Hier wäre doch mal der ASA gefragt.
Erstellt am 08.02.2013 um 15:18 Uhr von gironimo
Genau auf den Punkt, den blackjack hier abzielt, wollte ich auch gerade hinweisen.
Der BR sollte den AG davon überzeugen, dass durch Angst und Panikmache das Problem nicht behoben wird. Nicht die Symptome behandeln sondern die Ursachen. Darum sollte zunächst einmal hinterfragt werden, warum der Krankenstand so hoch ist.
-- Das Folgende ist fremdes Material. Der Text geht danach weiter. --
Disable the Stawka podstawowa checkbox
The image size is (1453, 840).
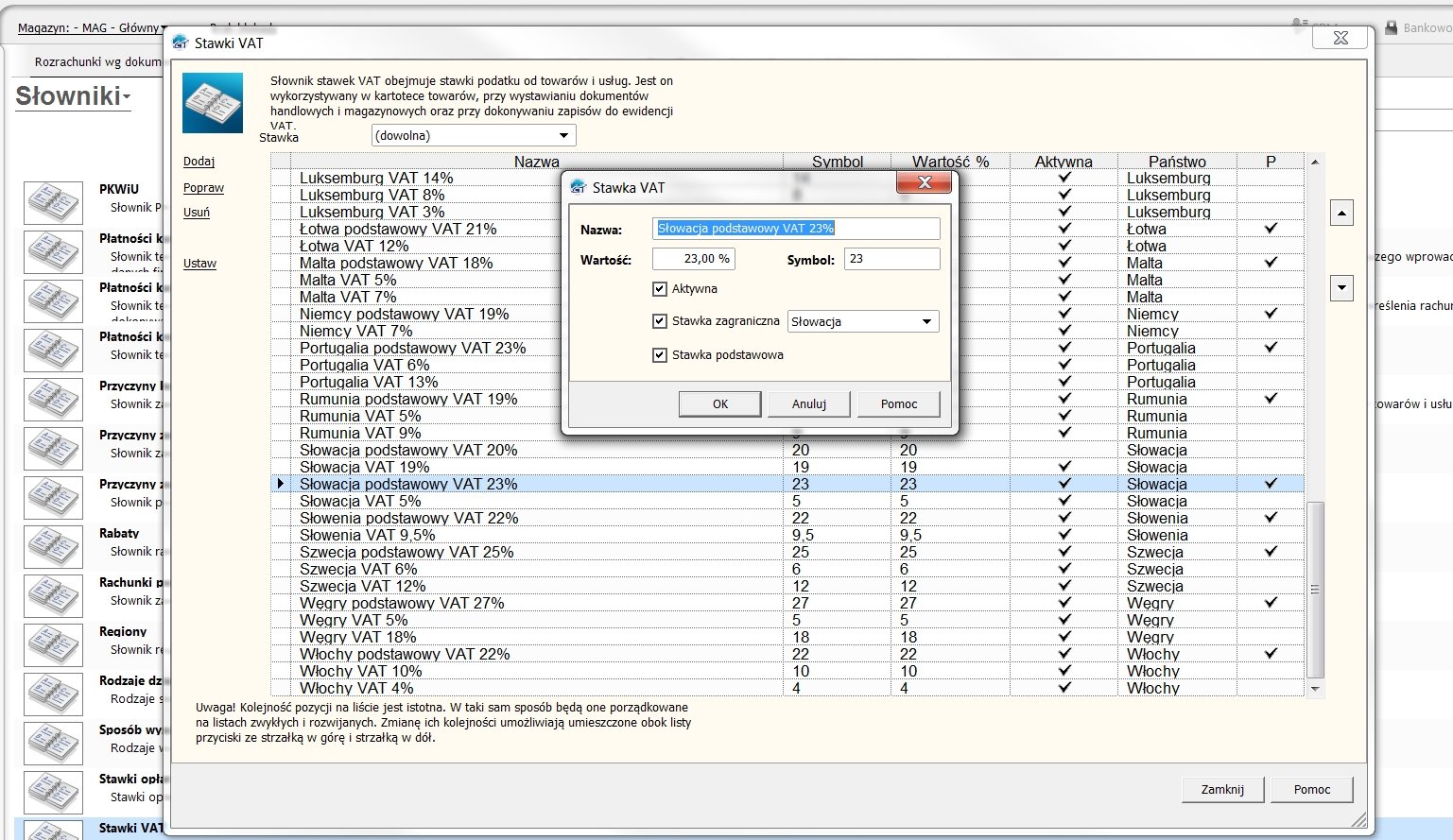pos(660,355)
Erstellt am 08.02.2013 um 15:39 Uhr von BRMetall
Die dem AG zumutbaren Krankenfehlzeiten ruchten sich nach dem Betrieb, also der Frage wirtschaftlich zumutbar. Bei Kleinbetrieben kann diese wesentlich kürzer sein als bei Großbetrieben. Nun nach der neuen Rechtslage betreffend Unverfallbarkeit des gesetzl. Urlaubes, ist ehe alles wieder anders. Denn dadurch entstehen dem AG andere wirtschaftlichen Folgen, Rückstellungen für diese Ansprüche.
Erstellt am 09.02.2013 um 11:24 Uhr von Kölner
@BRMetall
Nur am Rande und zur Korrektur:
Der Urlaubsanspruch eines AN im Krankenstand verfällt nach 15 Monaten.